:: FRAGMENTO MOSTRADO ::
· · · ·
Y si es que la moral católica, se presenta como el recurso más idóneo para un encuentro de los hombres entre sí para la construcción conjunta del Bien Común, solidariamente y respetando la dignidad de la persona, es porque la moral católica no se impone ni quiere hacerlo, como una sobre todas. Su moralidad es en principio una invitación a la vida en Dios, una invitación a la recuperación de los modos racionales de pensar la fe, y la invitación de incorporar la experiencia de la fe en Dios en los procesos racionales de descubrimiento.
Sólo en una vida que acoge esta experiencia en su vida se le muestra a uno la caridad que va más allá de la justicia: “toda sociedad elabora un sistema propio de justicia. La caridad va más allá de la justicia, porque amar es dar, ofrecer de lo «mío» al otro; pero nunca carece de justicia, la cual lleva a dar al otro lo que es «suyo», lo que le corresponde en virtud de su ser y de su obrar. No puedo «dar» al otro de lo mío sin haberle dado en primer lugar lo que en justicia le corresponde. Quien ama con caridad a los demás, es ante todo justo con ellos. No basta decir que la justicia no es extraña a la caridad, que no es una vía alternativa o paralela a la caridad: la justicia es «inseparable de la caridad”.
La experiencia de Dios-Verdad abre al hombre a la lógica de Dios que no precisamente concuerda con la lógica humana, en ello el hombre tiene una ventaja sin precedente. Puede reconocer que sus solas fuerzas no bastan para lograr su desarrollo integral ni el de su comunidad. Por esa experiencia descubre a su comunidad. Se reconoce acompañado y responsable de los otros, y por lo tanto, la experiencia del Dios-verdad lo lleva a salir de sí hacia el otro.
Pero la experiencia del Dios-Verdad no es sino la experiencia del Dios-Amor, así, el amor, y el amor humano en especial, vendría a ser la puerta de entrada a aquella experiencia del Dios-Verdad, y más aún, la condición para una verdadera vida caritativa.
· · · ·
:: ENTRADAS DE DATOS ::
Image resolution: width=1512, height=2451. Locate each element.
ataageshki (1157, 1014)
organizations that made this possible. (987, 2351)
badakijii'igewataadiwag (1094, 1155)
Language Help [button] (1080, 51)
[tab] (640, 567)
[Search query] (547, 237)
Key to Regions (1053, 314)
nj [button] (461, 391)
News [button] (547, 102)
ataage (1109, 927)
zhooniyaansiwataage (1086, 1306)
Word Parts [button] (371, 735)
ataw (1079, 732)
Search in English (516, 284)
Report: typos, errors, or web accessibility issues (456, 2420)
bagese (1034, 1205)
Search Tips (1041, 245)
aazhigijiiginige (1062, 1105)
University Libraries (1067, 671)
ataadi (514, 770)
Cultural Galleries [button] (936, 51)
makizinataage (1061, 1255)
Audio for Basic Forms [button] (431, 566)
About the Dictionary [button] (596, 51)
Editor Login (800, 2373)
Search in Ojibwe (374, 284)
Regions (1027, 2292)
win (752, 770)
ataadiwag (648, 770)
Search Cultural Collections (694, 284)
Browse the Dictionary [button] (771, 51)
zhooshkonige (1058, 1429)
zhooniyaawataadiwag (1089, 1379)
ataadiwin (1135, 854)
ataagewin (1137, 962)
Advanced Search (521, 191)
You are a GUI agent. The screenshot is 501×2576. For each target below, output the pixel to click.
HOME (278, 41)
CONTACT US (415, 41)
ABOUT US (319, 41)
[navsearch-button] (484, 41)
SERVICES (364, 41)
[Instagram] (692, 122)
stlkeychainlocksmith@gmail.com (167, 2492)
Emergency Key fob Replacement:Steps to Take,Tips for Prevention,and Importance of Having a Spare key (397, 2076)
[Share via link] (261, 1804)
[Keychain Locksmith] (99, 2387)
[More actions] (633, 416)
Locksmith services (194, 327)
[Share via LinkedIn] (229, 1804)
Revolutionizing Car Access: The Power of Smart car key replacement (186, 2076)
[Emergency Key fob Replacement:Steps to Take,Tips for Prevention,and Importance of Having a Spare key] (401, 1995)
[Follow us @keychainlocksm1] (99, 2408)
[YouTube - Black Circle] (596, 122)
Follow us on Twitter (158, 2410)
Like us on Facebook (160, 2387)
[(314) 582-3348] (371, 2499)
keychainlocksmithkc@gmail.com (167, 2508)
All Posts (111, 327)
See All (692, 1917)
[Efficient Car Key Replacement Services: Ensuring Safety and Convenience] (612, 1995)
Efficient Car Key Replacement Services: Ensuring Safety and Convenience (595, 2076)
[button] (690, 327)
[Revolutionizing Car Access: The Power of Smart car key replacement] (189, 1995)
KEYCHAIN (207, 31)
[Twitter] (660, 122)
· · · ·
:: PREGUNTAS ::
(1) Según el fragmento, ¿qué es ante todo quien ama con caridad a los demás?
(2) Devuelve, por favor, la parte del fragmento que empieza en "La experiencia de Dios-Verdad" y termina en "verdadera vida caritativa.".
Las entradas no guardan relación con el fragmento.

:: RESULTADOS ::
(1) Es ante todo justo con ellos.

(2)
La experiencia de Dios-Verdad abre al hombre a la lógica de Dios que no precisamente concuerda con la lógica humana, en ello el hombre tiene una ventaja sin precedente. Puede reconocer que sus solas fuerzas no bastan para lograr su desarrollo integral ni el de su comunidad. Por esa experiencia descubre a su comunidad. Se reconoce acompañado y responsable de los otros, y por lo tanto, la experiencia del Dios-verdad lo lleva a salir de sí hacia el otro.
Pero la experiencia del Dios-Verdad no es sino la experiencia del Dios-Amor, así, el amor, y el amor humano en especial, vendría a ser la puerta de entrada a aquella experiencia del Dios-Verdad, y más aún, la condición para una verdadera vida caritativa.